> **Exercise instructions**
(1) Translate this sentence from the pricing essay below into Spanish: "I was busy solving million-dollar problems for hundred-dollar prices, and my clients knew it."
(2) Write the next part of the pricing essay below, picking up right after its last sentence.

--- Document ---

What happened between those two years totally rewired my thinking about pricing. And I hope, by sharing my story, that I can rewire your thinking too.

My big epiphany came when I started asking my customers how I was making an impact in their businesses. Their answers made me feel like a fool.

One guy said our strategy sessions had completely changed the direction of their sales and marketing efforts. Later I found out the advice led to $2M in new revenue. Another client said my advice helped cut their sales cycle from 90 days down to 30 with a simple suggestion about their target market. And another client told me I'd saved their company millions of dollars with a positioning exercise during our first month working together.

This was pretty impactful stuff to hear. Yet there I was, billing $250 an hour for "sales coaching" and feeling proud of myself for being so busy. I was busy solving million-dollar problems for hundred-dollar prices, and my clients knew it.

The moment everything shifted

When the reality of my impact set in, I knew my pricing was way too cheap. But raising prices makes anyone nervous, especially a new solopreneur. What if my busy calendar was suddenly filled with availability?

The first time I quoted my new offer, I was on a Zoom call with a healthcare tech CEO. I was about 11 months into solopreneurship, and I’d been practicing saying my new pricing out loud with my wife. I had even posted sticky notes that said "$14.4K" around my office, excited to be pumping myself up for the call. I felt like I really had it in me.

But when the moment came to say the numbers to a real human, who might actually pay me that amount, my voice cracked like a teenager.

"My strategic advisory package is...fourteen thousand, four hundred dollars for eight hours over a one-month period."

That CEO sat in silence for a moment that felt like forever. I stared into my computer camera, trying to be nonchalant Justin. But my face felt so hot. And it’s hard to sit in silence when you’re feeling like I was. Luckily, I had a Zoom filter on, so the customer couldn't see the blood rising in my cheeks. I quickly considered offering a payment plan or maybe even a discount when he leaned back in his chair.

--- Information shown ---

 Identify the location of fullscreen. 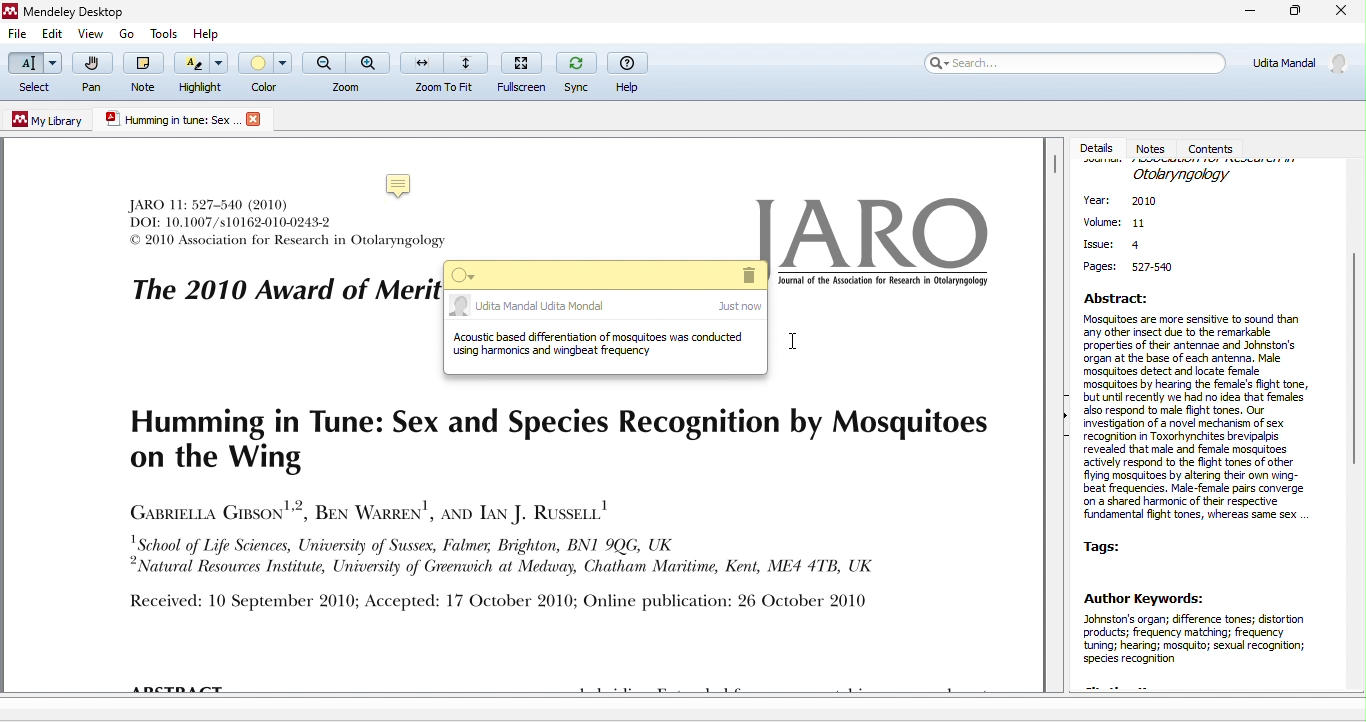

---

> **Answers to the tasks**
(1) Estaba ocupado resolviendo problemas de un millón de dólares a precios de cien dólares, y mis clientes lo sabían.

(2)
"Is that all? How do we get started?”

Is that all??

His words changed everything about how I would view my own value moving forward.

Why I'd been hiding out at $250 an hour

When I think back to a year before that day, I was busy reviewing sales calls at 4 p.m. on a beautiful Friday in Los Angeles. My client wanted me to teach their sales reps better discovery techniques, and it seemed like good money at $250 an hour. I thought I should be grateful that any part of this wild self-employment idea was actually working out at all.

But sitting there, listening to another sales call, I was dying inside. It was a gorgeous day outside, and I was stuck inside doing something I didn’t really like.

See, that’s the thing about undercharging. It's not just about the money. It's about the kind of work you end up doing for too-cheap prices.

After helping build two different billion-dollar healthcare companies over the course of my career, I knew exactly what early-stage healthcare SaaS companies needed to do. I could see their positioning challenges, their go-to-market mistakes, and their pricing issues within weeks of working in their businesses.

But instead, I was teaching sales reps how to ask better qualifying questions. Yawn.

You know what I was really doing? I was hiding. Hiding behind hourly work because it felt safe. Hiding from bigger conversations because they felt riskier. Hiding from charging my real value because I was terrified of rejection.

So there I was, in a strange position. I was happy to be self-employed and staying busy. But I couldn’t ignore how I felt when I looked at my calendar. It was filled with tasks I dreaded and meetings I secretly hoped would reschedule.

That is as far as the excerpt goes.